Data:
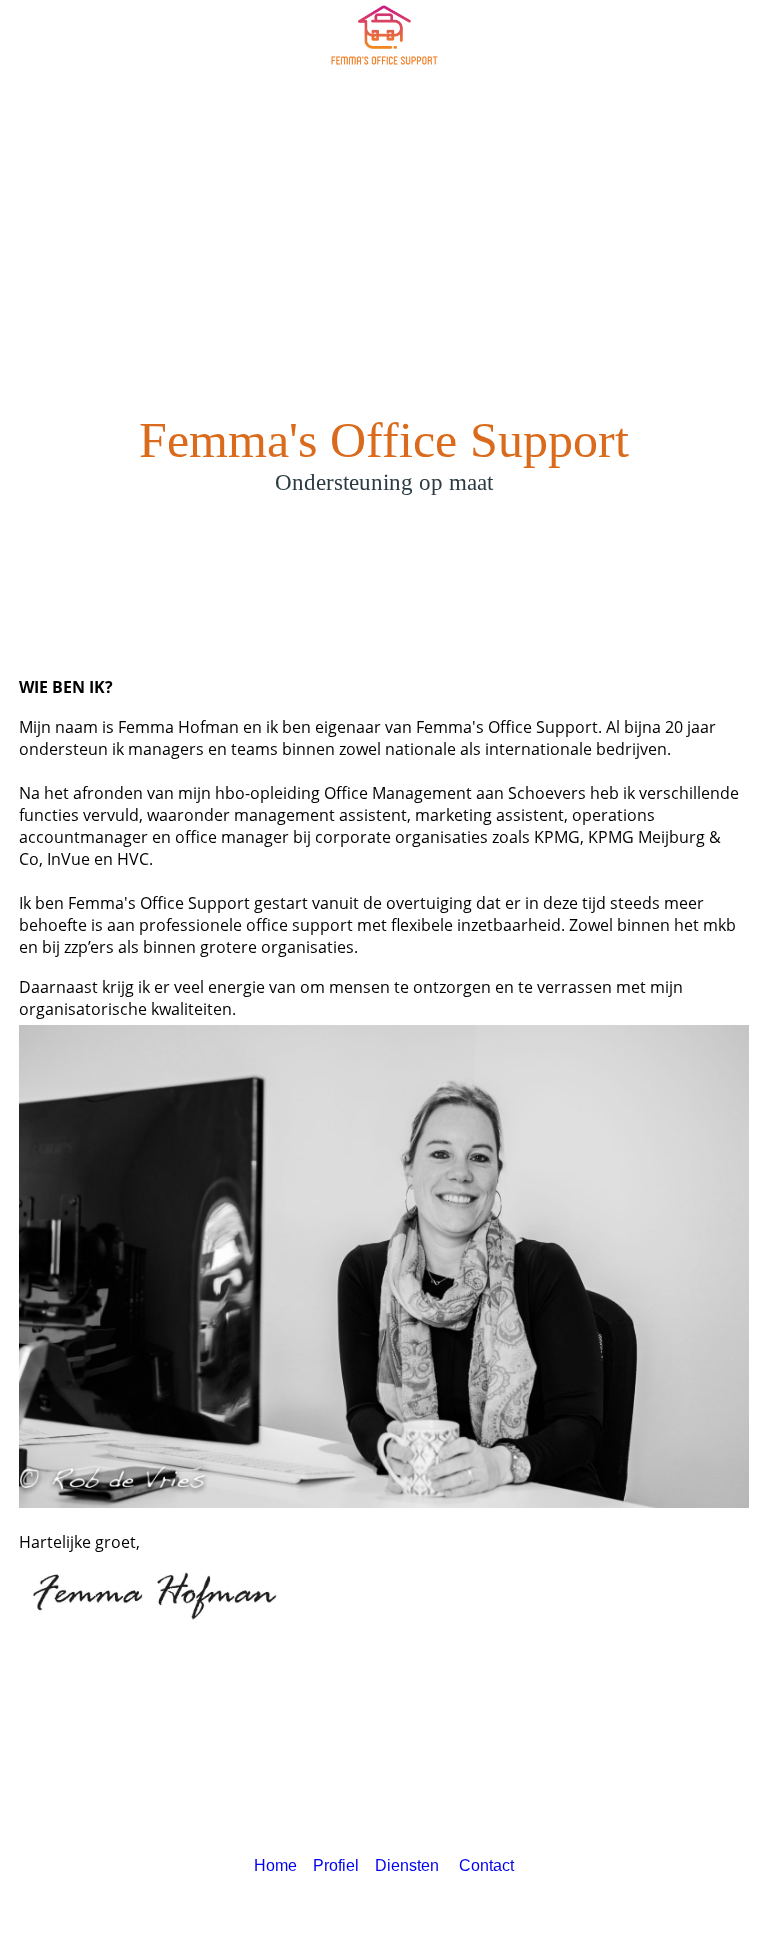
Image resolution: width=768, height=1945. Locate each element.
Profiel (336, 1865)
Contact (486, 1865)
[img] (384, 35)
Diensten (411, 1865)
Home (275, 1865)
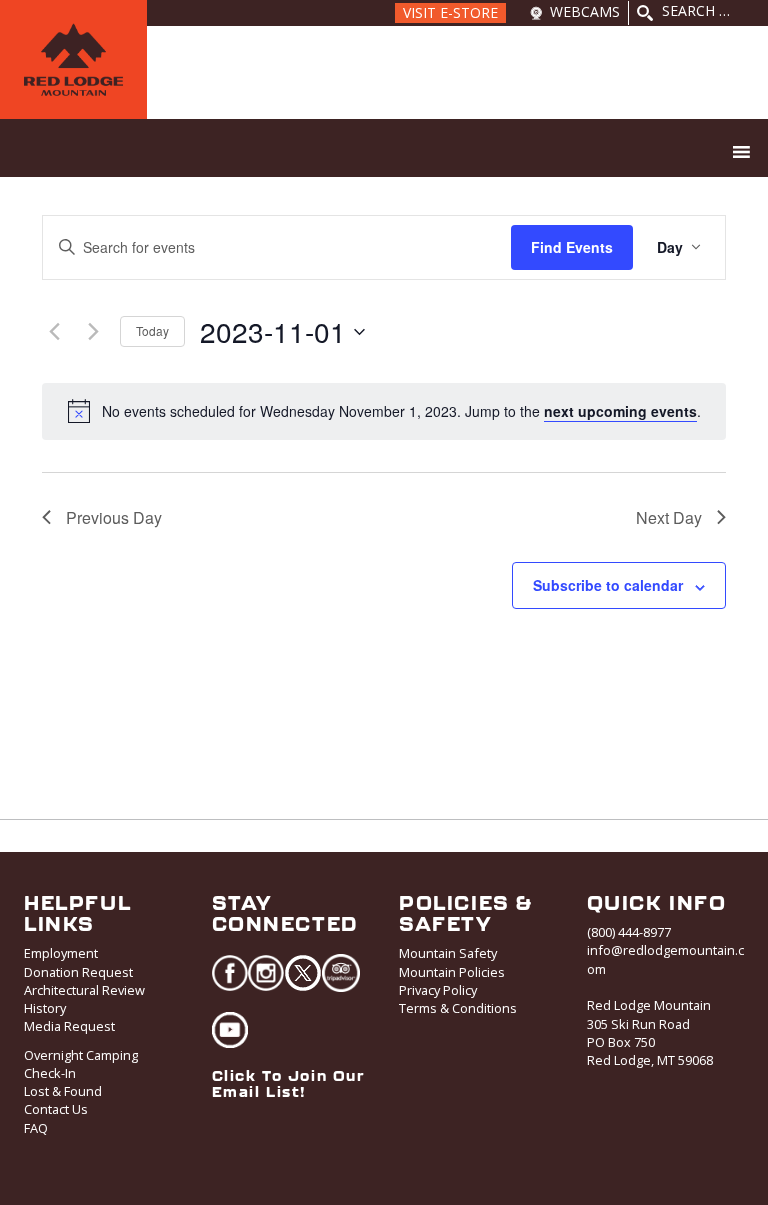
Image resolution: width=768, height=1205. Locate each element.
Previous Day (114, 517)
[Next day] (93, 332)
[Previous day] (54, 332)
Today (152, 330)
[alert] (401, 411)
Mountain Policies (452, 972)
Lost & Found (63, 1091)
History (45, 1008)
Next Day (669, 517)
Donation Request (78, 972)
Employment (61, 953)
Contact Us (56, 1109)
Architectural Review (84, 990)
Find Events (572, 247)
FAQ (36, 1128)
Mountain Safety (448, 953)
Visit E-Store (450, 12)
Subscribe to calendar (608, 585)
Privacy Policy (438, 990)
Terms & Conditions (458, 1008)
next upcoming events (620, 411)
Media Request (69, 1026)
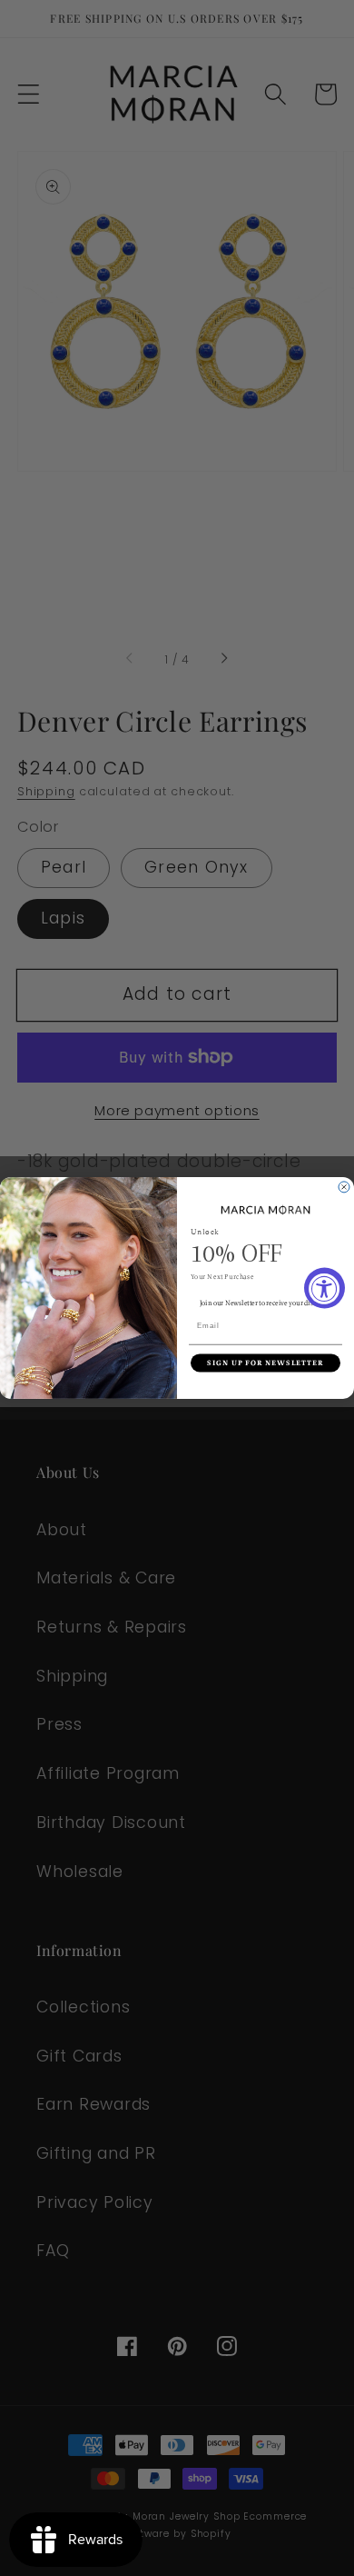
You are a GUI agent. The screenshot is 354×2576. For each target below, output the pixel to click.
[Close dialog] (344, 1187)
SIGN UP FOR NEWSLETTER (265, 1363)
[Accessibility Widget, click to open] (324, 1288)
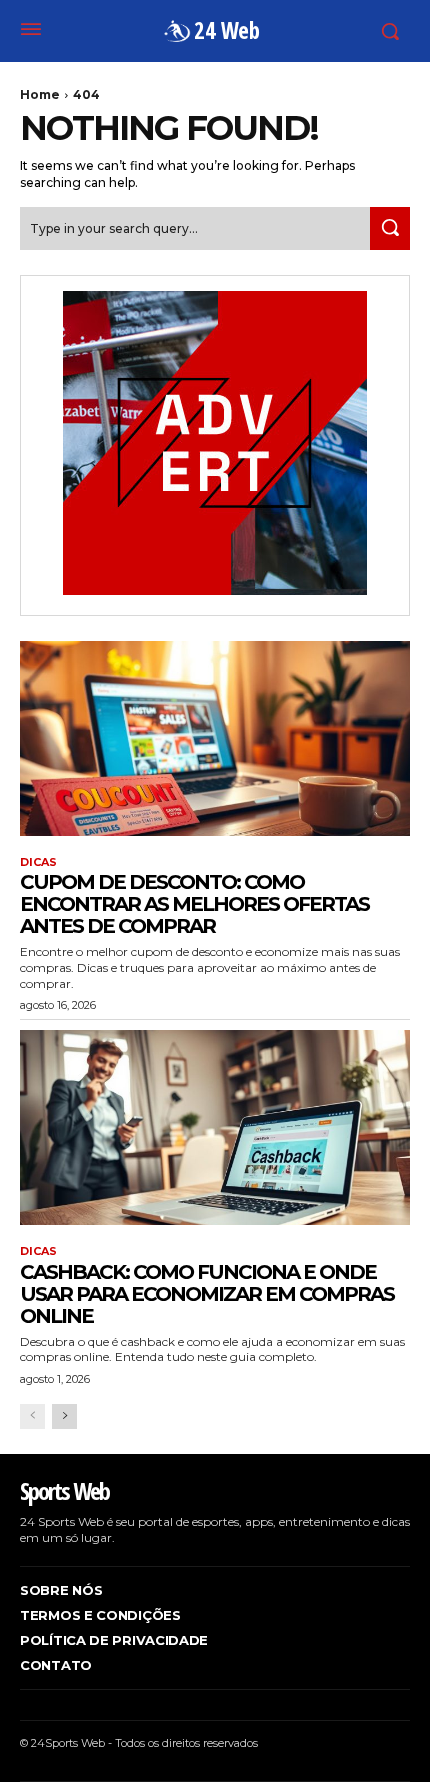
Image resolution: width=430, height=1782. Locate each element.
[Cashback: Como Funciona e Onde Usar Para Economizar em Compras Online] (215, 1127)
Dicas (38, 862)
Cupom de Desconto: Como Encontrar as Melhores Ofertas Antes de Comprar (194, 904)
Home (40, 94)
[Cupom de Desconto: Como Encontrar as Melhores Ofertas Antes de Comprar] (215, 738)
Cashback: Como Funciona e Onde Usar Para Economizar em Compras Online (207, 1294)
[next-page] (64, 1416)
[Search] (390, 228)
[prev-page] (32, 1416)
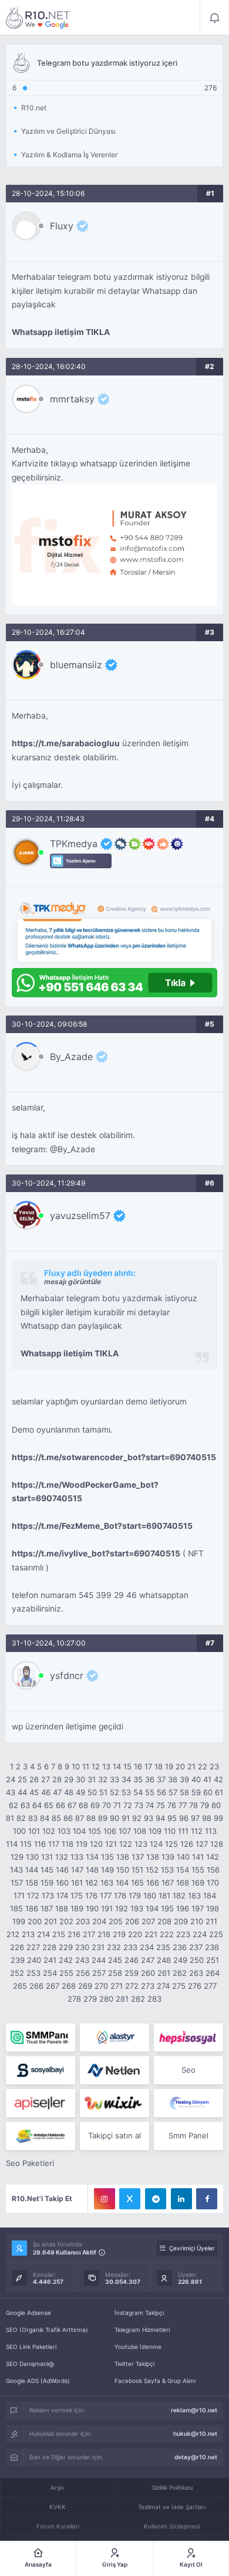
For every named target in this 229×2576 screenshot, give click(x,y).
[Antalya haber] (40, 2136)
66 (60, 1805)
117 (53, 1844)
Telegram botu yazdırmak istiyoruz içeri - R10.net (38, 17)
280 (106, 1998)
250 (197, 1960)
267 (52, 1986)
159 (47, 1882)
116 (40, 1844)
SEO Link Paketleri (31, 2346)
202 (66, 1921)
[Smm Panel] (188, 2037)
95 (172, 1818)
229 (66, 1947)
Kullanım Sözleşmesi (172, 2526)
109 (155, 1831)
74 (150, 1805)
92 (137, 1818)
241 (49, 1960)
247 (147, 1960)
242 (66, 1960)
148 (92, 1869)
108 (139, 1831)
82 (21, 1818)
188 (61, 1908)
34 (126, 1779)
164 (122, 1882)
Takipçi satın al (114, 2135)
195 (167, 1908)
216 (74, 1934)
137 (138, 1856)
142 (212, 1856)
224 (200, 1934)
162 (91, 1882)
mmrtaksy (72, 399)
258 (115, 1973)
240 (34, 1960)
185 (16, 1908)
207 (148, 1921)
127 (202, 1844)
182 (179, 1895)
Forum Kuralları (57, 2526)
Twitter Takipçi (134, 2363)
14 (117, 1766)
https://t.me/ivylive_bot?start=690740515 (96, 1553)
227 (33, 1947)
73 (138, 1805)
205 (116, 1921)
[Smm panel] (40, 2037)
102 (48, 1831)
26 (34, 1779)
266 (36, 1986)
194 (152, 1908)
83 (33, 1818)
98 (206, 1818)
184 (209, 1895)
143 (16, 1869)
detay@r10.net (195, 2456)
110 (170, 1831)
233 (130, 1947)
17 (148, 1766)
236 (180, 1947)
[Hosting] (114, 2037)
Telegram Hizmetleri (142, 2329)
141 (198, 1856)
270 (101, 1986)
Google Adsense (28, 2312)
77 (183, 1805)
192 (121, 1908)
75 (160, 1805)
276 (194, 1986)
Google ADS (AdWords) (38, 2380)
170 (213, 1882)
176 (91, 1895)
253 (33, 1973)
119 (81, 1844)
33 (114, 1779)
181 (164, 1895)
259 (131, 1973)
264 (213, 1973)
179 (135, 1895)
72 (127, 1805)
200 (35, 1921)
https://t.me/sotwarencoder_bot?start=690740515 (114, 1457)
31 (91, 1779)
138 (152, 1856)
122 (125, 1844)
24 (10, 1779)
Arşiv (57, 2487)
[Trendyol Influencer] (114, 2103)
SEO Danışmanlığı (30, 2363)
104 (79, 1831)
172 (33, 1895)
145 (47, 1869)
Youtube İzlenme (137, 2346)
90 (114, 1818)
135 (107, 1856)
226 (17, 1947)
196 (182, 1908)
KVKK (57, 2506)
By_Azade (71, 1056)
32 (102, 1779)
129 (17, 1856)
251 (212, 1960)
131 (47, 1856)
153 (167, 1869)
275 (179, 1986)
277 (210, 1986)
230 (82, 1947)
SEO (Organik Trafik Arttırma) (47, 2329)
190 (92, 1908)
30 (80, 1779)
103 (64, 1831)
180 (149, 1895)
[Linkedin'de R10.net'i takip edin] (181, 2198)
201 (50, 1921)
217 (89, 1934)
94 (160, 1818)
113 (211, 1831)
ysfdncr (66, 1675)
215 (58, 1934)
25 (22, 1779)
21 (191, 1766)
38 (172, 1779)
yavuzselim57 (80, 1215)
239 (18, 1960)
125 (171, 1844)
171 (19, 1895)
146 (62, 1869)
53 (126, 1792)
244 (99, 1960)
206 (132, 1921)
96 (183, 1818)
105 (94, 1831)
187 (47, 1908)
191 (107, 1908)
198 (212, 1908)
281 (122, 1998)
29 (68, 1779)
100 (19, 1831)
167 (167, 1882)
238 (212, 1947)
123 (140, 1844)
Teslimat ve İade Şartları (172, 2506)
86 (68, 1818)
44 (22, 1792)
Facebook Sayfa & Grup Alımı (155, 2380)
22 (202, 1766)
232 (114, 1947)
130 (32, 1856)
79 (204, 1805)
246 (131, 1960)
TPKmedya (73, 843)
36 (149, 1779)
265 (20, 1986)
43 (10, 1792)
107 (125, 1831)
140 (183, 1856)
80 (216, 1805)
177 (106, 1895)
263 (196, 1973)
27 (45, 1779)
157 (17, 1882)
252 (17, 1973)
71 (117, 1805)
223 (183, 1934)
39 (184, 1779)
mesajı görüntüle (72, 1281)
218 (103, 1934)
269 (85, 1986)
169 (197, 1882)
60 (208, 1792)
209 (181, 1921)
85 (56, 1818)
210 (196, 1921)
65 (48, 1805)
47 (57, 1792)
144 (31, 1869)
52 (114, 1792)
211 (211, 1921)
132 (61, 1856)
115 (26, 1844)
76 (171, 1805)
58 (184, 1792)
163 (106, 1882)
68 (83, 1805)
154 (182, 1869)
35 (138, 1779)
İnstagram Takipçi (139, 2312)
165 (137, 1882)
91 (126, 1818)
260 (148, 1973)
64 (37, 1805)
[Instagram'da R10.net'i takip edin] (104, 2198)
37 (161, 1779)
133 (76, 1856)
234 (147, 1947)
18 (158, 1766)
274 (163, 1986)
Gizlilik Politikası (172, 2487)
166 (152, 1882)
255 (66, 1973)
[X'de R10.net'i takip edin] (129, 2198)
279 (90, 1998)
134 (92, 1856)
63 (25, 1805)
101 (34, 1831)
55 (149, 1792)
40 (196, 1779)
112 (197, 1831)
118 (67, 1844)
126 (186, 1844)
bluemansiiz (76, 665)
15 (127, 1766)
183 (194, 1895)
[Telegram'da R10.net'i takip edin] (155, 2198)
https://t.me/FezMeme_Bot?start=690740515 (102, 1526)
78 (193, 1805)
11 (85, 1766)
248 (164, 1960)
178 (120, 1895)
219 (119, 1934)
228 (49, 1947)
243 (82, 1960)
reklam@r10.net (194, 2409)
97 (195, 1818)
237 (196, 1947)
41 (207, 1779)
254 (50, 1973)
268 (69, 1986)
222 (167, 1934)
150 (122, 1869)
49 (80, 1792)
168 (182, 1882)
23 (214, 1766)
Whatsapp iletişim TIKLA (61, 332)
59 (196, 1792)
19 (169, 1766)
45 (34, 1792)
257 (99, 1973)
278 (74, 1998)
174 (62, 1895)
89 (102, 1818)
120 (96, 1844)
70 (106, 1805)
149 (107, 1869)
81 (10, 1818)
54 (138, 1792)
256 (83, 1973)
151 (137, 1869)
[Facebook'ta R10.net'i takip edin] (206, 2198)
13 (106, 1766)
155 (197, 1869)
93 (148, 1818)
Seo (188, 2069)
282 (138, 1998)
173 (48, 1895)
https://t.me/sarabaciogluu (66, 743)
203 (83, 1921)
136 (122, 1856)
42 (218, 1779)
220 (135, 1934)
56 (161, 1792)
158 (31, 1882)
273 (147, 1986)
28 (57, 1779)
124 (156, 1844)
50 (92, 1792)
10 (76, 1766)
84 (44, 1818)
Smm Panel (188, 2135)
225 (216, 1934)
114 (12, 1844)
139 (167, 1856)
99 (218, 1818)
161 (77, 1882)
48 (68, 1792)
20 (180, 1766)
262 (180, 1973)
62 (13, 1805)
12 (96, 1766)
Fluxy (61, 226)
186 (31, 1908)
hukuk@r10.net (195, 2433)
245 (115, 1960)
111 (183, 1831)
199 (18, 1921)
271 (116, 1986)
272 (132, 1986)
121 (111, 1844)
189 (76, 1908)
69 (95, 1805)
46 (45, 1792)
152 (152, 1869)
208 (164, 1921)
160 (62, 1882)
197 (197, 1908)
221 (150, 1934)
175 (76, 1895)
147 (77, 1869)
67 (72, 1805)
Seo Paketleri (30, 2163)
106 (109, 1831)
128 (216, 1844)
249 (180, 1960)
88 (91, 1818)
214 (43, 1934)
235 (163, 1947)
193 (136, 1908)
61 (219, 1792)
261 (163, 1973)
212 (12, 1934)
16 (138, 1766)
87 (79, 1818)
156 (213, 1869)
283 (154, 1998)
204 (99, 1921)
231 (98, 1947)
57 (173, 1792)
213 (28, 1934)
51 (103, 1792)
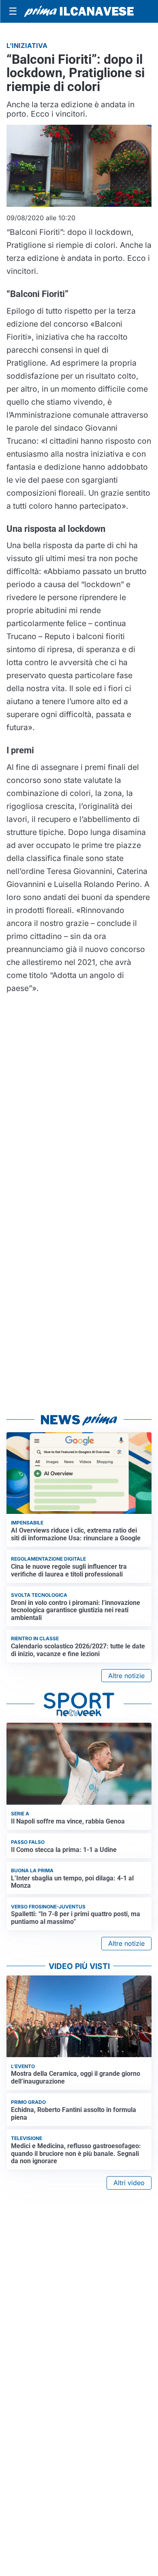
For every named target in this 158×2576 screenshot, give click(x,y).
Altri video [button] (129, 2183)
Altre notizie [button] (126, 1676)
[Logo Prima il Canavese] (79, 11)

What this task involves: Print exactly the span of lines that begins with the line containing "213 (28, 1934)" and ends with the last line of the listing, with no pictures.

Exercise answer:
213 (28, 1934)
51 (103, 1792)
For every named target in this 158×2576 screenshot, give click(x,y).
Altri video [button] (129, 2183)
Altre notizie [button] (126, 1676)
[Logo Prima il Canavese] (79, 11)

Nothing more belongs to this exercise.